Gefahren zu negieren oder zu verharmlosen ist eine riskante Strategie. Bei einem unserer vielen Tauchgänge mit Haien wollte ein anderer Taucher einen mehrere Meter langen Weißspitzenhochseehai, der durch unsere Gruppe geschwommen ist, berühren. Das ist nicht heldenhaft mutig, sondern leichtsinnig und gemeingefährlich. Das ist die einzige mir verinnerliche Situation gewesen, in der ich handgreiflich wurde und dem Taucher den Arm weggeschlagen habe, um nicht unsere Gruppe zu gefährden.

Foto: Nina Eschner, Manfred Lappe und Monika Herbstrith-Lappe mit Weißspitzenhochseehai, Brother Islands, Rotes Meer, Ägypten

Das Problem besteht darin, dass unsere Angst von archaischen Mustern getriggert wird. Wie z.B. alles, was sich schlängelt oder mehr als 4 Beine hat, könnte giftig sein. Höhe bedeutet Sturzgefahr. Enge schränkt die Fluchtmöglichkeiten und Wehrhaftigkeit ein. Der Hai oder die Riesenkraken bedienen das Klischee „Monster aus der Tiefe.“ Es sterben viel mehr Menschen an herunterfallenden Kokosnüssen als an Haibissen. Das Nilpferd wirkt auf uns gemütlich. Ist aber um ein Vielfaches gefährlicher als ein Krokodil. Das Todesrisiko bei einem Transatlantikflug entspricht dem einen halbstündigen Autofahrt zum Flughafen. So sehr ich intuitives Handeln schätze, weiß ich, dass ich bei der Einschätzung mit Intuition schlecht beraten bin.

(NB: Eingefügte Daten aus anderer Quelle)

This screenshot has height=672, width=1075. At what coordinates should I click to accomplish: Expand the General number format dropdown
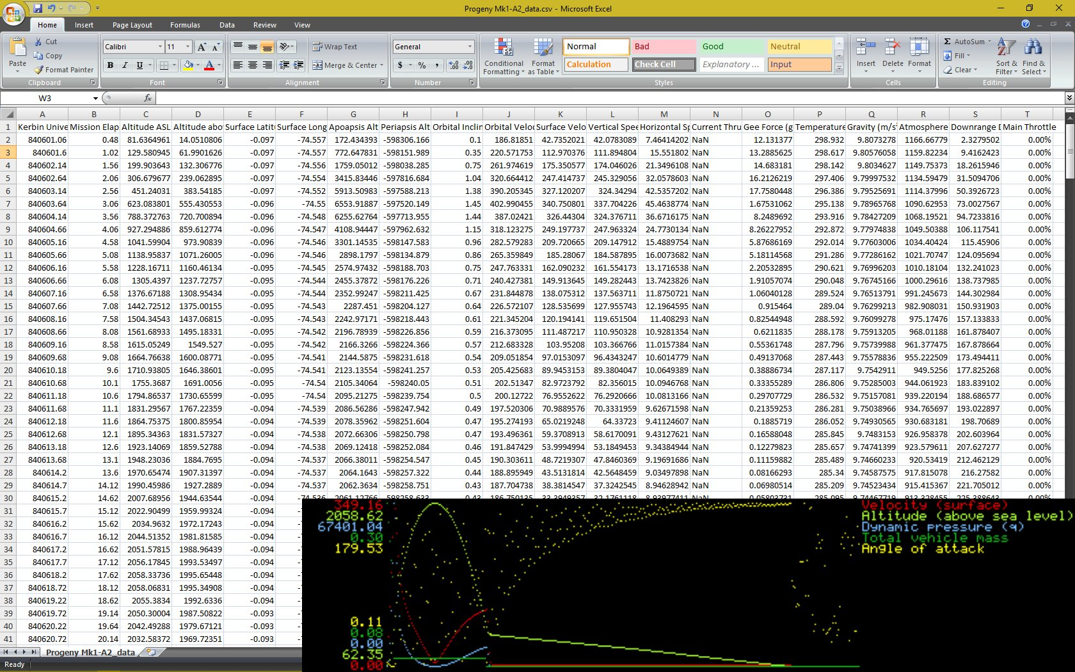point(469,47)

  • „Worin besteht die Gefahr?“
  • „Wie kann ich Gefahren erkennen?“
  • „Wie kann ich mich gegen Gefahren schützen?“

sind hier lösungsorientierte Fragen. So wissen wir z.B. als erfahrene Taucher:innen, wann wir gefahrlos mit Hochseehaien tauchen können und was die Anzeichen von Nervosität und daraus resultierend Aggressivität bei Haien sind. Das zeigt sich nämlich in der Schwimmweise und der Flossenhaltung.